Staff projections for near-term GDP growth were revised up, largely due to fiscal drag not being as restrictive as they had assumed.  That may be reversed in the next meeting depending on the quantum of the fiscal drag from the sequester. 

The minutes also reflect an ongoing discussion on where the growth rate of potential GDP currently sits.  Of course what matters for monetary policy is not so much the absolute level of economic growth but the rate of growth relative to potential GDP.  Our assumption since the GFC recession is that potential GDP growth is lower than it was previously in most developed economies (yes, New Zealand included) which means output gaps may not be as large as currently estimated.  So, that too is a healthy debate to have.

In general there was nothing in the minutes to change my view that the first change in US monetary policy settings will be a gradual phasing out of QE3 (i.e. a reduction in the quantum of QE), but the end of QE is a 2014 story.  The risk to that view is a sharper fall in the unemployment rate than currently anticipated or earlier than expected signs of rising inflationary pressure.  Board staff have also been asked to do more work on the risks of QE.  That being the case, any unfavourable reassessment of the risks of ongoing asset purchases will have implications for current policy settings.

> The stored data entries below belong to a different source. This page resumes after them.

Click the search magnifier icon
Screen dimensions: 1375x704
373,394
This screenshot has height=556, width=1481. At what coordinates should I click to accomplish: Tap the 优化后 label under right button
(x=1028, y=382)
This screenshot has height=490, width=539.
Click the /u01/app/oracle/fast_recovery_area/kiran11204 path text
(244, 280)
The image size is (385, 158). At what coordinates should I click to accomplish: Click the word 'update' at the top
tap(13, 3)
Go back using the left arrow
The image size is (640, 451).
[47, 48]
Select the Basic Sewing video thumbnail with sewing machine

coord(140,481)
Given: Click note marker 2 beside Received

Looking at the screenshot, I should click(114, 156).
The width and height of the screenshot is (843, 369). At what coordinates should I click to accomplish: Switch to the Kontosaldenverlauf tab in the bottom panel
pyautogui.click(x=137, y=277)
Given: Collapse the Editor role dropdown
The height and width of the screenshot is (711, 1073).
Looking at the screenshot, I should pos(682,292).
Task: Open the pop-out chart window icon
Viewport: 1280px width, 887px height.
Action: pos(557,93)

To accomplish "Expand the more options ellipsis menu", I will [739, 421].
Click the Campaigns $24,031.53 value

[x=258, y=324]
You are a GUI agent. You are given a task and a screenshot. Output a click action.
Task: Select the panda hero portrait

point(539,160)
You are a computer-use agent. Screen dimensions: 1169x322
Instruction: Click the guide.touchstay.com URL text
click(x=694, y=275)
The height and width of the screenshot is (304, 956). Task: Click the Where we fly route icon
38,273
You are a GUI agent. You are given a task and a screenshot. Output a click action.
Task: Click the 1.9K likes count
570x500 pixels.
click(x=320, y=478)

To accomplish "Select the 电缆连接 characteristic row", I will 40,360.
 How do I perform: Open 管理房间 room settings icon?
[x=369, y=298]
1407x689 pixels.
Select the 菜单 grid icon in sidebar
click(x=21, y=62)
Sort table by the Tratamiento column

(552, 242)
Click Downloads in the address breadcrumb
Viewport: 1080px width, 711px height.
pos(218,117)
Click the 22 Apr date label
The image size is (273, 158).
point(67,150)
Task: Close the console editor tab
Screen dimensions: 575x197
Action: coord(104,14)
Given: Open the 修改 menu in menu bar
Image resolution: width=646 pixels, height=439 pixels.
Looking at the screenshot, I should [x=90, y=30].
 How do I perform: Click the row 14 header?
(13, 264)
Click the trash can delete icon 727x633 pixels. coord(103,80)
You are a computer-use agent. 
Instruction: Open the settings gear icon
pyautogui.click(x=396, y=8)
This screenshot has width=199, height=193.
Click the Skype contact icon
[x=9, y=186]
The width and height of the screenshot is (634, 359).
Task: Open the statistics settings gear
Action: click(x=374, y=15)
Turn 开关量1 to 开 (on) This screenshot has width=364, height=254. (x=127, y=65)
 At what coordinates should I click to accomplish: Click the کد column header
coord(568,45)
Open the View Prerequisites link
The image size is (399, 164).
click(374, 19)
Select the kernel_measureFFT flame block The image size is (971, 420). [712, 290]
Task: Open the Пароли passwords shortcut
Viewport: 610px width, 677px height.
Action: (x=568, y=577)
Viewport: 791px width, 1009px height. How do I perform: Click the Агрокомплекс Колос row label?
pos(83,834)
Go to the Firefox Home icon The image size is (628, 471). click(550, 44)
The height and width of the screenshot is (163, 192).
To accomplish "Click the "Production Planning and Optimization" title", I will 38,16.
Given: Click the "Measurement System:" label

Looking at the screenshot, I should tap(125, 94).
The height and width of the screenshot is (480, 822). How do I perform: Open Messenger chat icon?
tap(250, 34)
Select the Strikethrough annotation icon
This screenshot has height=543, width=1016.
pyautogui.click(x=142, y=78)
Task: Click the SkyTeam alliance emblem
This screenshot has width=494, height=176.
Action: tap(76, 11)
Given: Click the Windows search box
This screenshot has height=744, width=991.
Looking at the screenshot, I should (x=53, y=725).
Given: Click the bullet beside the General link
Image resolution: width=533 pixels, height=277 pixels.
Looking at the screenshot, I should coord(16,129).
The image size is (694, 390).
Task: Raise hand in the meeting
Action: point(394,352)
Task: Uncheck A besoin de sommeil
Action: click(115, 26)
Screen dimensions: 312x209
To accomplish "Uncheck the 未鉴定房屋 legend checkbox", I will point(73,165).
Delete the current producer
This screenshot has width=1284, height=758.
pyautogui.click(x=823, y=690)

Tuesday, February 19, 2013

Currency wars

I don’t subscribe to the theory that the world’s major economies are engaging in currency wars.  But it is correct to say that in the absence of a broader policy response to the woes of weak growth in output and lacklustre gains in employment, monetary policy is doing all the heavy lifting.  In that environment, central banks are using the only tools available to them, including quantitative easing.

The various central banks around the world have mandates that vary in scope.    In some cases, those mandates are quite broad. The US Federal Reserve, for example is mandated to “promote effectively the goals of maximum employment, stable prices and moderate long-term interest rates”.  Some are more narrowly focussed: the Reserve Bank of New Zealand has a goal of “maintaining a stable general level of prices”, defined as being average inflation near the 2% target mid-point of a 1%-3% range.  While its mandate is more directly tied to inflation outcomes than the Fed, the RBNZ is required to “have regard to the efficiency and soundness of the financial system, and seek to avoid unnecessary instability in output, interest rates and the exchange rate”.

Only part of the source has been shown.